Some scientists would add another two-three cases, but let me stop here.

The idea is: cases show how one thing relates to another. I hope my explanation wasn’t too confusing.

Photo by Steven Mueller

Sunday, February 2, 2014

How Not To Die Of Boredom

The first steps into a new language are the hardest ones. You know so little, you have to look up every word in a dictionary. You struggle with unfamiliar grammar forms, you can't distinguish one part of a speech from another, and fail to recognize new grammatical forms of familiar words. It is so frustrating! And as if it's not enough, you feel humiliated with boring exercises. You are supposed to produce phrases that are too dumb for anybody older than 6 months, and that you would never ever say in your mother-tongue. They call it 'basic level'.

Is it true that basic level should be that boring? My personal learning experience and teaching practice prove this wrong. Starting with such 'basics' may kill your desire at the very beginning of your new language affair.

▶ [Dataset entries]
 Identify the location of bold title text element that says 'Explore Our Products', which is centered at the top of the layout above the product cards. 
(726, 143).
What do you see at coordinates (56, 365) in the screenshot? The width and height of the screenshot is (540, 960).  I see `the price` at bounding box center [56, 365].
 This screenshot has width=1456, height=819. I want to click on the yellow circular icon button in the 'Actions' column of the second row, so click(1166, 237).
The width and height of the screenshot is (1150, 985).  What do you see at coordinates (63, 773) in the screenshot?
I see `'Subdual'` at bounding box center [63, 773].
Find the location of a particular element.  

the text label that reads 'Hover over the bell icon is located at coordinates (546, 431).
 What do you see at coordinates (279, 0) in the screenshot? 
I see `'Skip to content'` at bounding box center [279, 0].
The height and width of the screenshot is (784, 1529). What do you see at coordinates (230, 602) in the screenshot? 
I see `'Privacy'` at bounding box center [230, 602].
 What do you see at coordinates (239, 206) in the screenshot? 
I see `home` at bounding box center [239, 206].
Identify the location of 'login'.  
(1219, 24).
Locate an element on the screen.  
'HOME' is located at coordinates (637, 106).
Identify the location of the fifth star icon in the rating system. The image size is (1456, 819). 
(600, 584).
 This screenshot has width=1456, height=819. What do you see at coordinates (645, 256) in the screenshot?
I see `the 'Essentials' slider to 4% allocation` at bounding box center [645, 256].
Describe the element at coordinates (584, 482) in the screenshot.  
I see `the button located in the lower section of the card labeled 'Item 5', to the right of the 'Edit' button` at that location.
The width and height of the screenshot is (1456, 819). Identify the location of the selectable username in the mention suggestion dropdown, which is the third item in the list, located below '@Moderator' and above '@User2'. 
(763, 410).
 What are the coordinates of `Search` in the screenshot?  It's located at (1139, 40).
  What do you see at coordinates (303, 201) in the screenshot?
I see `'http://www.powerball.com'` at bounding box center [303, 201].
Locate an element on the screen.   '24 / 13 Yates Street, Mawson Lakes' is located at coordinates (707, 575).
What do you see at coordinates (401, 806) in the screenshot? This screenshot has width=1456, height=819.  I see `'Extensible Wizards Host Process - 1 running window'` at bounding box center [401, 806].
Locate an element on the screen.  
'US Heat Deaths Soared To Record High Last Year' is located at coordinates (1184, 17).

▶ [What to work on]
**1)** Answer these questions from the blog excerpt on language learning, one answer per line, marked to match:
(a) Who is credited for the photo?
(b) What date appears above the post "How Not To Die Of Boredom"?
(c) What name is given to the stage with exercises that are "too dumb for anybody older than 6 months"?
**2)** From the blog excerpt on language learning, list every difficulty with a new language that comes before "It is so frustrating!"
**3)** Carry the blog excerpt on language learning forward from its final sentence.

▶ [Written responses]
**1)**
(a) Steven Mueller
(b) Sunday, February 2, 2014
(c) 'basic level'

**2)**
- Knowing so little that every word has to be looked up in a dictionary
- Struggling with unfamiliar grammar forms
- Being unable to distinguish one part of speech from another
- Failing to recognize new grammatical forms of familiar words

**3)**
Build your own basic vocabulary. You do need to expand your vocabulary and understand grammar, but how often do you say 'I have a room. She has a room. The room is mine. The room is hers' in a real conversation? I suggest my students to start building their vocabulary with the words they would really use in real life. For example, a passionate cooker would more likely memorize new words for food and kitchenware, because (s)he wants to read original recipes and try something new. A gamer would learn the gamers' jargon first. A philosopher would seek for vocabulary that covers the area of her intellectual interests, so for her, 'epistemology' would be an easy word, while 'colander' would go to the remote periphery of her consciousness.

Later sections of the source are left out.